──────── DATASET ROWS ────────
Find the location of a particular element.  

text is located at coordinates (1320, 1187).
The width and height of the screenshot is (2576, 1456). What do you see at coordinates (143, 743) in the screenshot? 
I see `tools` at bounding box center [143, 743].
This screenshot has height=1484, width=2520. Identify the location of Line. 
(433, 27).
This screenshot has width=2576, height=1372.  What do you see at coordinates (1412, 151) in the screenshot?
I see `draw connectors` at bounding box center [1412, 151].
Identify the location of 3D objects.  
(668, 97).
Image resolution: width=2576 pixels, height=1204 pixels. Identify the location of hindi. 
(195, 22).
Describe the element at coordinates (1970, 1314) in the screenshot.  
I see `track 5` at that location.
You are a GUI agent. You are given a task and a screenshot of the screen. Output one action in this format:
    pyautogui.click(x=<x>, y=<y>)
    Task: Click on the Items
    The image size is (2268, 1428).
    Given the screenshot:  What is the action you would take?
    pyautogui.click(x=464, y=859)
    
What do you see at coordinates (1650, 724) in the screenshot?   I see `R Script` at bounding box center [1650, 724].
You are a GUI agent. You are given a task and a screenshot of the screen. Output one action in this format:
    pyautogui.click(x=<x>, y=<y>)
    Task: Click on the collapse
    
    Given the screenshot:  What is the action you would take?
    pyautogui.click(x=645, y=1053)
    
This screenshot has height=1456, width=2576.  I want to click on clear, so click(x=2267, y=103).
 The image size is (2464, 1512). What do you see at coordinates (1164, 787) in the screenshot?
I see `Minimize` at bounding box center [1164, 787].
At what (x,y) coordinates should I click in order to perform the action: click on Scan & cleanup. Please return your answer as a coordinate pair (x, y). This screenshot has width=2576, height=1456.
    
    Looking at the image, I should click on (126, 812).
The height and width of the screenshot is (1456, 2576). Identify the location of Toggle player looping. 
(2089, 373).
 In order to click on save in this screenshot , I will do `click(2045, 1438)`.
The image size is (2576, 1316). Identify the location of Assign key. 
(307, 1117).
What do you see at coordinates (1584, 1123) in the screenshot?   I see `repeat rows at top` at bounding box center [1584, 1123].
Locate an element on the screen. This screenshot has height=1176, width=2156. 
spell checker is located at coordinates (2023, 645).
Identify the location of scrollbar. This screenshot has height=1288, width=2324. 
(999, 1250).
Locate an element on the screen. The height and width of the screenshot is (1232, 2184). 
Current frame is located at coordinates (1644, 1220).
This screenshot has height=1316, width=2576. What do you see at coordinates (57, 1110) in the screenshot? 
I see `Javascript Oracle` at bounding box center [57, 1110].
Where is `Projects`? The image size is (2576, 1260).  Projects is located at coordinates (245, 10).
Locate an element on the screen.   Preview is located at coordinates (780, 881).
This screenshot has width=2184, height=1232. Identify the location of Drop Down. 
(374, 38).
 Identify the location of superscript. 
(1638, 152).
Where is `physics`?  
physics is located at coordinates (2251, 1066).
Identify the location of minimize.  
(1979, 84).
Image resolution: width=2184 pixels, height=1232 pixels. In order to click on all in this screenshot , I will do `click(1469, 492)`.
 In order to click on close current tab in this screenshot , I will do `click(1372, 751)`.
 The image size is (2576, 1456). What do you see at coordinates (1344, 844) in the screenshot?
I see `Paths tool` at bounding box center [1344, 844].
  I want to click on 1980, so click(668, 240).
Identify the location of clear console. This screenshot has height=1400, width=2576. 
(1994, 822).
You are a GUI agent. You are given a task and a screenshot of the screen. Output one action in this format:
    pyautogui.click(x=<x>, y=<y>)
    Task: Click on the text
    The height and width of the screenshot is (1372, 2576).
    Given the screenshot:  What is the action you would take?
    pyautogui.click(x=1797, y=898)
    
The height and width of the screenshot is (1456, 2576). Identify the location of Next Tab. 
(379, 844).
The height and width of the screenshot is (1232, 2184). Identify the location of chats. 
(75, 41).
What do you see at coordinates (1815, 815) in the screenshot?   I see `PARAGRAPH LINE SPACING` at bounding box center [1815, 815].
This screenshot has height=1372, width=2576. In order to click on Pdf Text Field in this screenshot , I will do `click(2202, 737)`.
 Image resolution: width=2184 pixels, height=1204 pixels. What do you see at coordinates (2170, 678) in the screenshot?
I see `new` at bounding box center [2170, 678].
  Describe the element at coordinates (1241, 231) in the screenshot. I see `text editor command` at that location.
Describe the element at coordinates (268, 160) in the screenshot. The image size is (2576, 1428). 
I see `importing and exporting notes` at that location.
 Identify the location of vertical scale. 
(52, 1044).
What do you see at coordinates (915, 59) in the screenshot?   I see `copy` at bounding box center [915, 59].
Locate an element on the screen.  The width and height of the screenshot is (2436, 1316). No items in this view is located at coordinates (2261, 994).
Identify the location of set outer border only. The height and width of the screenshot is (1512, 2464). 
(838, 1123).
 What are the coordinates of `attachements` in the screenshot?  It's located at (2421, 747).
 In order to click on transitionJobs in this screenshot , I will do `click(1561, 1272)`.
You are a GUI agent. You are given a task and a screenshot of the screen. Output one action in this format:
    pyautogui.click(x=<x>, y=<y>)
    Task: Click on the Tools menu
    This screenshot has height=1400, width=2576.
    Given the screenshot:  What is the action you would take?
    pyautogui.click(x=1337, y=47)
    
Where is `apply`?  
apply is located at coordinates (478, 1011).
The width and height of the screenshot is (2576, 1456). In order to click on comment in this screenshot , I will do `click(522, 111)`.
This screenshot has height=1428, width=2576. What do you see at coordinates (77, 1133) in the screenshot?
────────
Please copy the items word for word, starting at the line that contains "This screenshot has height=1316, width=2576." and stopping after the line that contains "(1994, 822).".

This screenshot has height=1316, width=2576. What do you see at coordinates (57, 1110) in the screenshot? 
I see `Javascript Oracle` at bounding box center [57, 1110].
Where is `Projects`? The image size is (2576, 1260).  Projects is located at coordinates (245, 10).
Locate an element on the screen.   Preview is located at coordinates (780, 881).
This screenshot has width=2184, height=1232. Identify the location of Drop Down. 
(374, 38).
 Identify the location of superscript. 
(1638, 152).
Where is `physics`?  
physics is located at coordinates (2251, 1066).
Identify the location of minimize.  
(1979, 84).
Image resolution: width=2184 pixels, height=1232 pixels. In order to click on all in this screenshot , I will do `click(1469, 492)`.
 In order to click on close current tab in this screenshot , I will do `click(1372, 751)`.
 The image size is (2576, 1456). What do you see at coordinates (1344, 844) in the screenshot?
I see `Paths tool` at bounding box center [1344, 844].
  I want to click on 1980, so click(668, 240).
Identify the location of clear console. This screenshot has height=1400, width=2576. 
(1994, 822).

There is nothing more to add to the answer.